Bei einer Verkehrskontrolle zog die Polizei einen Mann aus dem Verkehr, der unter Einfluss von Cannabis und Amphetaminen mit einem E-Scooter unterwegs war. Eine Blutprobe ergab eine THC-Konzentration von 1,8 ng/ml und eine Amphetaminkonzentration von 86,2 ng/ml. Die Fahrerlaubnisbehörde reagierte darauf und entzog dem Mann die Fahrerlaubnis. Dieser legte Einspruch ein und klagte.

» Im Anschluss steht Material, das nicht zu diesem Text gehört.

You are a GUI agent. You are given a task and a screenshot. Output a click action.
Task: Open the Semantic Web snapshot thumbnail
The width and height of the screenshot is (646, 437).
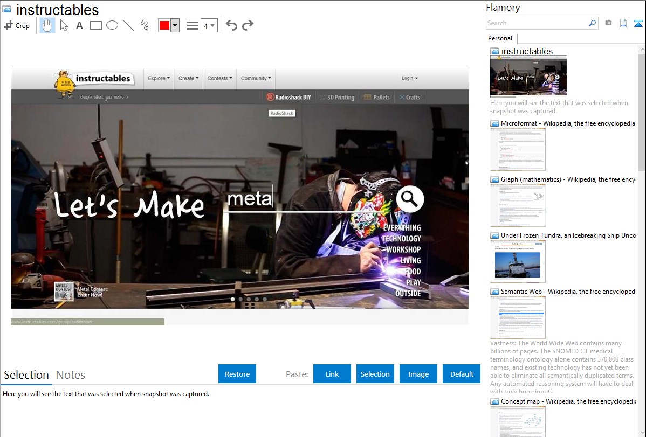pyautogui.click(x=518, y=317)
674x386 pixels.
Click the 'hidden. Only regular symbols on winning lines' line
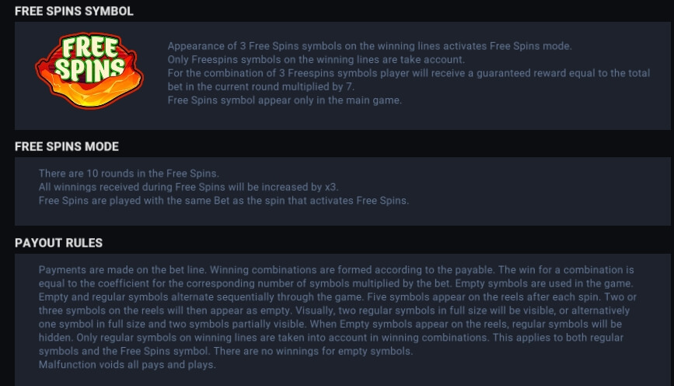(x=331, y=338)
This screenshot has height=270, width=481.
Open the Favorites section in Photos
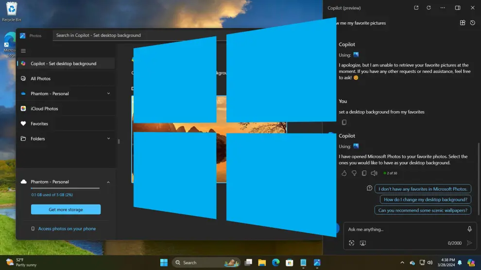click(x=39, y=124)
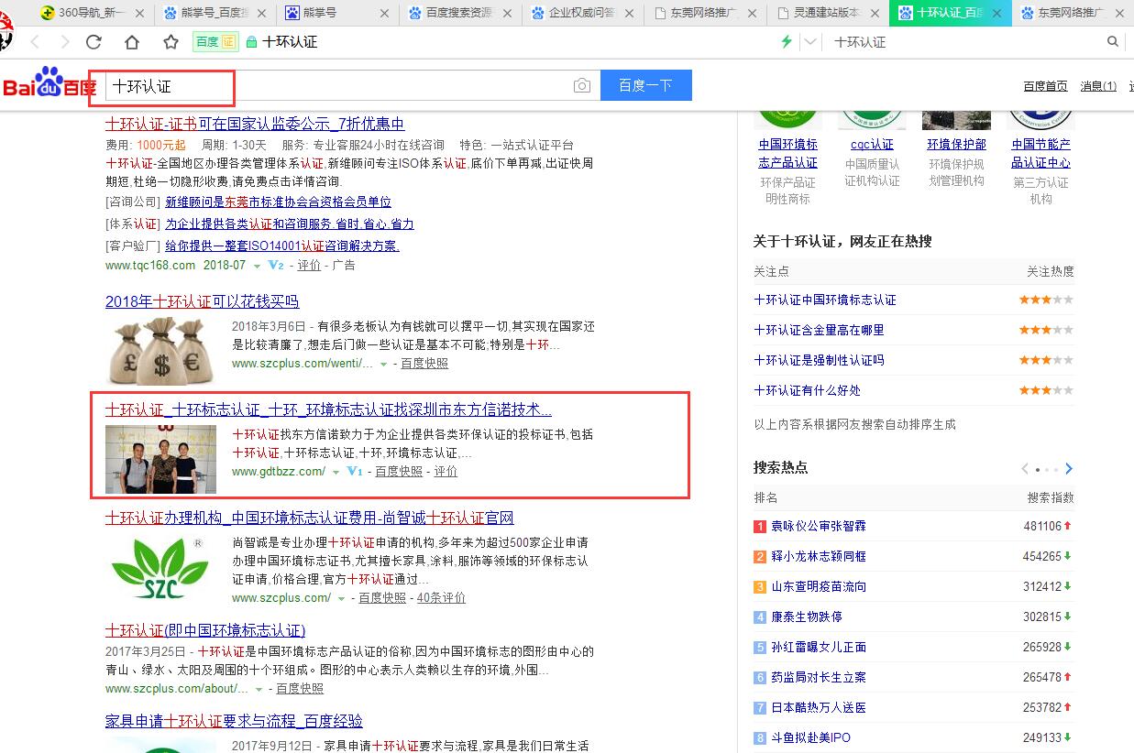Screen dimensions: 1134x753
Task: Open 百度快照 link for gdtbzz.com result
Action: (x=399, y=472)
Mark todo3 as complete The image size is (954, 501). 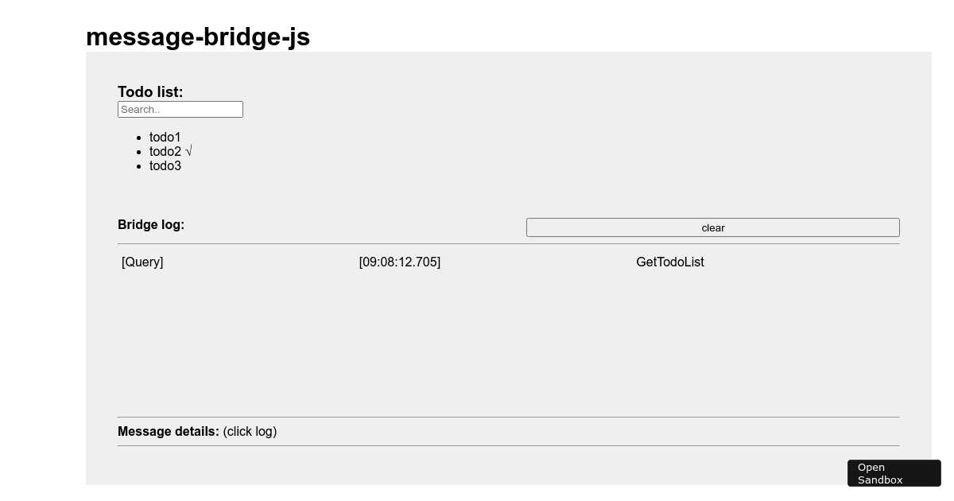pos(165,165)
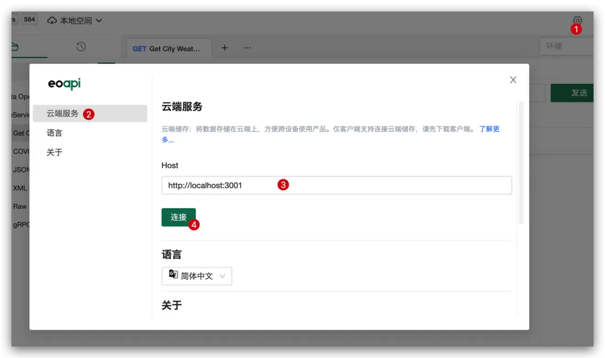Click the cloud icon beside 本地空间

(52, 20)
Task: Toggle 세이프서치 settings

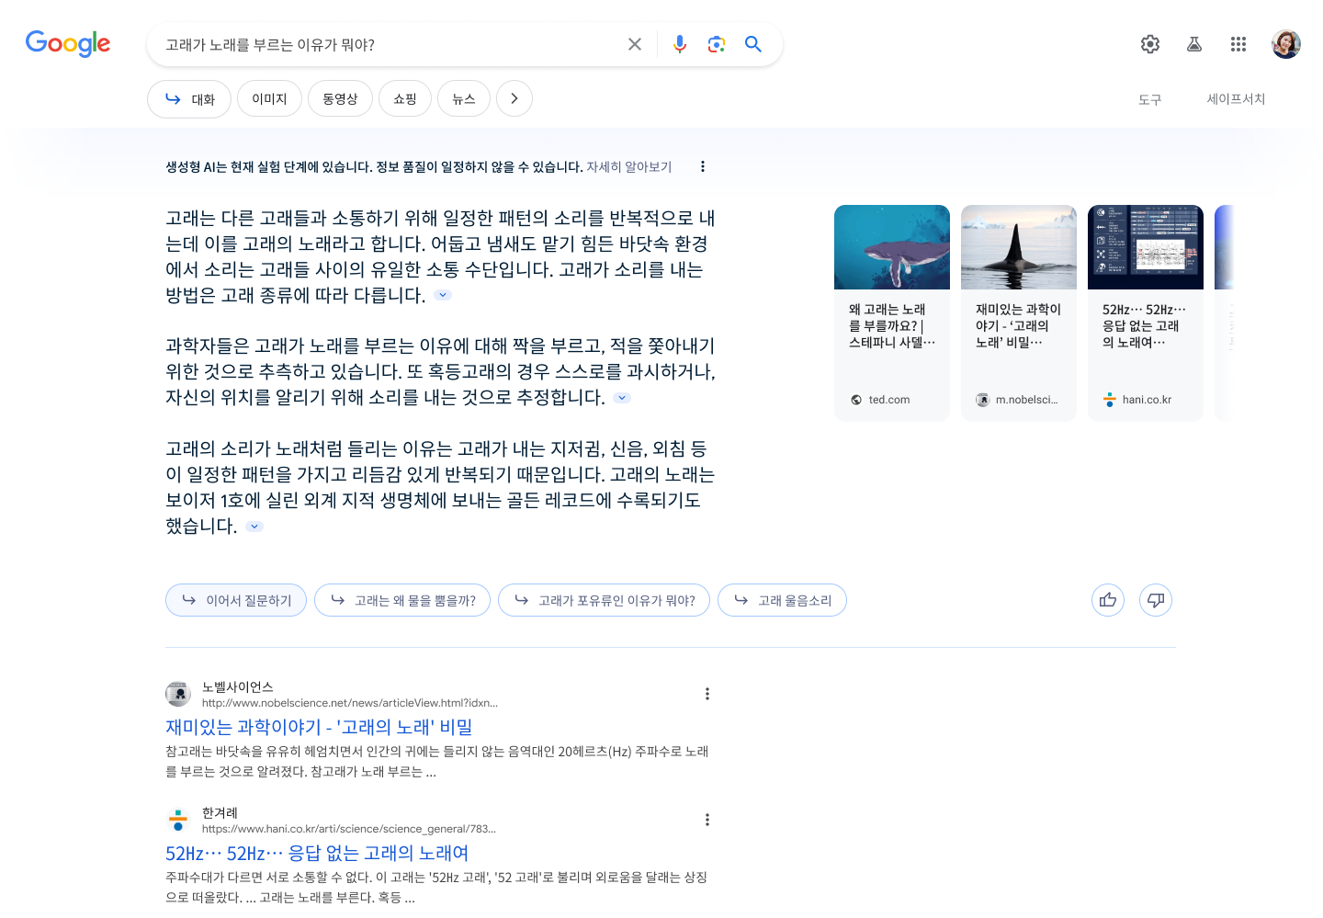Action: (x=1236, y=99)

Doch das Würzburger Verwaltungsgericht unterstützte das Vorgehen der Fahrerlaubnisbehörde und stellte fest, dass der Entzug der Fahrerlaubnis rechtmäßig sei. Durch seine Teilnahme am Straßenverkehr mit einem Kraftfahrzeug unter der Wirkung von Betäubungsmitteln habe sich der Mann als ungeeignet zum Führen eines Kraftfahrzeugs erwiesen. Zudem müsse man davon ausgehen, dass er zumindest gelegentlich Cannabis konsumiere, da ihm bereits mehr als ein Konsum nachgewiesen werden konnte.